Requirement
Copy out each of the following items word for word, with nothing altered.

## START Data supplied

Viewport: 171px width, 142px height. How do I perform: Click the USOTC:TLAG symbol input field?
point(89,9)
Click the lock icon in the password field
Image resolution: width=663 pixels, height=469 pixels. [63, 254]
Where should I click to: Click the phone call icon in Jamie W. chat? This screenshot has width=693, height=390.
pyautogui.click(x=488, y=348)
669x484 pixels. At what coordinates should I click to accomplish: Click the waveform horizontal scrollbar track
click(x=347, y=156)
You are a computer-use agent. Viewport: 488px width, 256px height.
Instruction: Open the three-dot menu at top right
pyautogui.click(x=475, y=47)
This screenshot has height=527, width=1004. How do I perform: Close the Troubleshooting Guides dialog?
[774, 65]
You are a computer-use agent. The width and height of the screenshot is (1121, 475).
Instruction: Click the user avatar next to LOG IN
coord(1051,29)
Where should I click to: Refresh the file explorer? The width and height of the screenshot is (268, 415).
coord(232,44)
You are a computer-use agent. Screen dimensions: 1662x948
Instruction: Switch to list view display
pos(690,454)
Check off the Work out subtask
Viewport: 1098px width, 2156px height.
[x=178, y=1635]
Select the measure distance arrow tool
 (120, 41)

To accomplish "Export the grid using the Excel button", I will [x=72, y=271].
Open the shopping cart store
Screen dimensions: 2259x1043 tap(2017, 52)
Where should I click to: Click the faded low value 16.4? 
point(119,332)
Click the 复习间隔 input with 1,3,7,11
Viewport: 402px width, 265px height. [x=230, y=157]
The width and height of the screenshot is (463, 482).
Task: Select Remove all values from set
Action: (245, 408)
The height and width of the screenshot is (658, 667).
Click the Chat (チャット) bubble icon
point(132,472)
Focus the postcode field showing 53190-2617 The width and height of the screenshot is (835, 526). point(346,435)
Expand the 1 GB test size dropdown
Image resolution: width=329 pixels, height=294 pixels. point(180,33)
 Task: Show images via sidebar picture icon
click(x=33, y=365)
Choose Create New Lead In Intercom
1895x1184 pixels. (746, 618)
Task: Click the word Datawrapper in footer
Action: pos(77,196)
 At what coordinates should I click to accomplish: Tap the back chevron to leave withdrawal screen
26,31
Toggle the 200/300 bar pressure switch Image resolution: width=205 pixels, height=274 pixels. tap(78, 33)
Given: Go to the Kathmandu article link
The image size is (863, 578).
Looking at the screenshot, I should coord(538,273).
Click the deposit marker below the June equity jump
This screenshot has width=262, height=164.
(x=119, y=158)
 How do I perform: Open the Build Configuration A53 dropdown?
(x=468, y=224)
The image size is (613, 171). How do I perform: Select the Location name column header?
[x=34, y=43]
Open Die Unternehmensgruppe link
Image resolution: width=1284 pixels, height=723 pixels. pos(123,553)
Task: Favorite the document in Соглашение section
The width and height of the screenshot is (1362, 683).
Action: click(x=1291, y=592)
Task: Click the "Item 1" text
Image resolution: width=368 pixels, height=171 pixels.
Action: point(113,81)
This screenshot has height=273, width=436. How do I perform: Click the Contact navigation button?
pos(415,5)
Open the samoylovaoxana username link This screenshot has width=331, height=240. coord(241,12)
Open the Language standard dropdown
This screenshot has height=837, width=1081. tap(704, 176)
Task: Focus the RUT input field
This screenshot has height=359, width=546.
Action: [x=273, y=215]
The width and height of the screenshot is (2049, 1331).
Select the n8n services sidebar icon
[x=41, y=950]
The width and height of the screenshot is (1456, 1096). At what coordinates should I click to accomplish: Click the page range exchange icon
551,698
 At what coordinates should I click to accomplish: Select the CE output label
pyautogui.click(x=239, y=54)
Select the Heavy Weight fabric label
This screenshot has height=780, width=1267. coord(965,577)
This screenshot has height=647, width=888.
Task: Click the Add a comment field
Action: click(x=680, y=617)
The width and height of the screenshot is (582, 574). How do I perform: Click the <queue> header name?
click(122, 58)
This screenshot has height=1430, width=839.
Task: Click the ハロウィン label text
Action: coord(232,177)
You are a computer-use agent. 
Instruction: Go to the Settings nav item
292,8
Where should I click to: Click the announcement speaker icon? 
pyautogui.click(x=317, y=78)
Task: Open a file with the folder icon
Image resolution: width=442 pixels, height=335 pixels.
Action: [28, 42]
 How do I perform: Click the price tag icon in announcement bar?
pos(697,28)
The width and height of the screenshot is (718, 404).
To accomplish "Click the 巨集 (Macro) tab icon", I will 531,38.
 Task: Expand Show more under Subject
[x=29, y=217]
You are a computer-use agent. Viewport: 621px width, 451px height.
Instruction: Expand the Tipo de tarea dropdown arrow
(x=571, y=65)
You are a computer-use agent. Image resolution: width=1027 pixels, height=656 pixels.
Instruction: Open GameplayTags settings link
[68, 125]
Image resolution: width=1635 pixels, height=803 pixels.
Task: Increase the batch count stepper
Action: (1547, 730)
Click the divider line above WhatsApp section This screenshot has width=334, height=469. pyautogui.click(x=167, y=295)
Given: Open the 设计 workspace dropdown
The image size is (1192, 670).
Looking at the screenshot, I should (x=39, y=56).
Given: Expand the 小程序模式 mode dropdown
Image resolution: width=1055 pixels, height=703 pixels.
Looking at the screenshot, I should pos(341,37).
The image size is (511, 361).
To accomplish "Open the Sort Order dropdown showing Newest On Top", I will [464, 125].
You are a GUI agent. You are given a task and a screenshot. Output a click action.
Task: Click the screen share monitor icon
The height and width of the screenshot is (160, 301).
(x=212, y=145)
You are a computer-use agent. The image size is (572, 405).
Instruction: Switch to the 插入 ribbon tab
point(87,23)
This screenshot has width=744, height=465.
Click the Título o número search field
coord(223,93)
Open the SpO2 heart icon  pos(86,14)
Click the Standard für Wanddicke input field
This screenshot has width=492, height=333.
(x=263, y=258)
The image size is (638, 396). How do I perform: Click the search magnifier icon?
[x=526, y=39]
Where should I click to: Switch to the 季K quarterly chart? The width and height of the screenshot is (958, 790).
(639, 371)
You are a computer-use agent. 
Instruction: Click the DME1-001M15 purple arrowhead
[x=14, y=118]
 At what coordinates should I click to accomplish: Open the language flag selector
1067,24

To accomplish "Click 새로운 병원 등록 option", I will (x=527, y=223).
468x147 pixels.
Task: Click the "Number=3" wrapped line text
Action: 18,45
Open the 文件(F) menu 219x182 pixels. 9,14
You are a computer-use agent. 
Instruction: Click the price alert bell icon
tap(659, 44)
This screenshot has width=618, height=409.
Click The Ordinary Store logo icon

## END Data supplied

Result below
Viewport: 171px width, 142px height. How do I perform: Click the USOTC:TLAG symbol input field?
point(89,9)
Click the lock icon in the password field
Image resolution: width=663 pixels, height=469 pixels. [63, 254]
Where should I click to: Click the phone call icon in Jamie W. chat? This screenshot has width=693, height=390.
pyautogui.click(x=488, y=348)
669x484 pixels. At what coordinates should I click to accomplish: Click the waveform horizontal scrollbar track
click(x=347, y=156)
You are a computer-use agent. Viewport: 488px width, 256px height.
Instruction: Open the three-dot menu at top right
pyautogui.click(x=475, y=47)
This screenshot has height=527, width=1004. How do I perform: Close the Troubleshooting Guides dialog?
[774, 65]
You are a computer-use agent. The width and height of the screenshot is (1121, 475).
Instruction: Click the user avatar next to LOG IN
coord(1051,29)
Where should I click to: Refresh the file explorer? The width and height of the screenshot is (268, 415).
coord(232,44)
You are a computer-use agent. Screen dimensions: 1662x948
Instruction: Switch to list view display
pos(690,454)
Check off the Work out subtask
Viewport: 1098px width, 2156px height.
[x=178, y=1635]
Select the measure distance arrow tool
 (120, 41)

To accomplish "Export the grid using the Excel button", I will [x=72, y=271].
Open the shopping cart store
Screen dimensions: 2259x1043 tap(2017, 52)
Where should I click to: Click the faded low value 16.4? 
point(119,332)
Click the 复习间隔 input with 1,3,7,11
Viewport: 402px width, 265px height. [x=230, y=157]
The width and height of the screenshot is (463, 482).
Task: Select Remove all values from set
Action: (245, 408)
The height and width of the screenshot is (658, 667).
Click the Chat (チャット) bubble icon
point(132,472)
Focus the postcode field showing 53190-2617 The width and height of the screenshot is (835, 526). point(346,435)
Expand the 1 GB test size dropdown
Image resolution: width=329 pixels, height=294 pixels. point(180,33)
 Task: Show images via sidebar picture icon
click(x=33, y=365)
Choose Create New Lead In Intercom
1895x1184 pixels. (746, 618)
Task: Click the word Datawrapper in footer
Action: pos(77,196)
 At what coordinates should I click to accomplish: Tap the back chevron to leave withdrawal screen
26,31
Toggle the 200/300 bar pressure switch Image resolution: width=205 pixels, height=274 pixels. tap(78, 33)
Given: Go to the Kathmandu article link
The image size is (863, 578).
Looking at the screenshot, I should coord(538,273).
Click the deposit marker below the June equity jump
This screenshot has width=262, height=164.
(x=119, y=158)
 How do I perform: Open the Build Configuration A53 dropdown?
(x=468, y=224)
The image size is (613, 171). How do I perform: Select the Location name column header?
[x=34, y=43]
Open Die Unternehmensgruppe link
Image resolution: width=1284 pixels, height=723 pixels. pos(123,553)
Task: Favorite the document in Соглашение section
The width and height of the screenshot is (1362, 683).
Action: click(x=1291, y=592)
Task: Click the "Item 1" text
Image resolution: width=368 pixels, height=171 pixels.
Action: point(113,81)
This screenshot has height=273, width=436. How do I perform: Click the Contact navigation button?
pos(415,5)
Open the samoylovaoxana username link This screenshot has width=331, height=240. coord(241,12)
Open the Language standard dropdown
This screenshot has height=837, width=1081. tap(704, 176)
Task: Focus the RUT input field
This screenshot has height=359, width=546.
Action: [x=273, y=215]
The width and height of the screenshot is (2049, 1331).
Select the n8n services sidebar icon
[x=41, y=950]
The width and height of the screenshot is (1456, 1096). At what coordinates should I click to accomplish: Click the page range exchange icon
551,698
 At what coordinates should I click to accomplish: Select the CE output label
pyautogui.click(x=239, y=54)
Select the Heavy Weight fabric label
This screenshot has height=780, width=1267. coord(965,577)
This screenshot has height=647, width=888.
Task: Click the Add a comment field
Action: click(x=680, y=617)
The width and height of the screenshot is (582, 574). How do I perform: Click the <queue> header name?
click(122, 58)
This screenshot has height=1430, width=839.
Task: Click the ハロウィン label text
Action: coord(232,177)
You are a computer-use agent. 
Instruction: Go to the Settings nav item
292,8
Where should I click to: Click the announcement speaker icon? 
pyautogui.click(x=317, y=78)
Task: Open a file with the folder icon
Image resolution: width=442 pixels, height=335 pixels.
Action: [28, 42]
 How do I perform: Click the price tag icon in announcement bar?
pos(697,28)
The width and height of the screenshot is (718, 404).
To accomplish "Click the 巨集 (Macro) tab icon", I will 531,38.
 Task: Expand Show more under Subject
[x=29, y=217]
You are a computer-use agent. Viewport: 621px width, 451px height.
Instruction: Expand the Tipo de tarea dropdown arrow
(x=571, y=65)
You are a computer-use agent. Image resolution: width=1027 pixels, height=656 pixels.
Instruction: Open GameplayTags settings link
[68, 125]
Image resolution: width=1635 pixels, height=803 pixels.
Task: Increase the batch count stepper
Action: (1547, 730)
Click the divider line above WhatsApp section This screenshot has width=334, height=469. pyautogui.click(x=167, y=295)
Given: Open the 设计 workspace dropdown
The image size is (1192, 670).
Looking at the screenshot, I should (x=39, y=56).
Given: Expand the 小程序模式 mode dropdown
Image resolution: width=1055 pixels, height=703 pixels.
Looking at the screenshot, I should pos(341,37).
The image size is (511, 361).
To accomplish "Open the Sort Order dropdown showing Newest On Top", I will [464, 125].
You are a GUI agent. You are given a task and a screenshot. Output a click action.
Task: Click the screen share monitor icon
The height and width of the screenshot is (160, 301).
(x=212, y=145)
You are a computer-use agent. The image size is (572, 405).
Instruction: Switch to the 插入 ribbon tab
point(87,23)
This screenshot has width=744, height=465.
Click the Título o número search field
coord(223,93)
Open the SpO2 heart icon  pos(86,14)
Click the Standard für Wanddicke input field
This screenshot has width=492, height=333.
(x=263, y=258)
The image size is (638, 396). How do I perform: Click the search magnifier icon?
[x=526, y=39]
Where should I click to: Switch to the 季K quarterly chart? The width and height of the screenshot is (958, 790).
(639, 371)
You are a computer-use agent. 
Instruction: Click the DME1-001M15 purple arrowhead
[x=14, y=118]
 At what coordinates should I click to accomplish: Open the language flag selector
1067,24

To accomplish "Click 새로운 병원 등록 option", I will (x=527, y=223).
468x147 pixels.
Task: Click the "Number=3" wrapped line text
Action: 18,45
Open the 文件(F) menu 219x182 pixels. 9,14
You are a computer-use agent. 
Instruction: Click the price alert bell icon
tap(659, 44)
This screenshot has width=618, height=409.
Click The Ordinary Store logo icon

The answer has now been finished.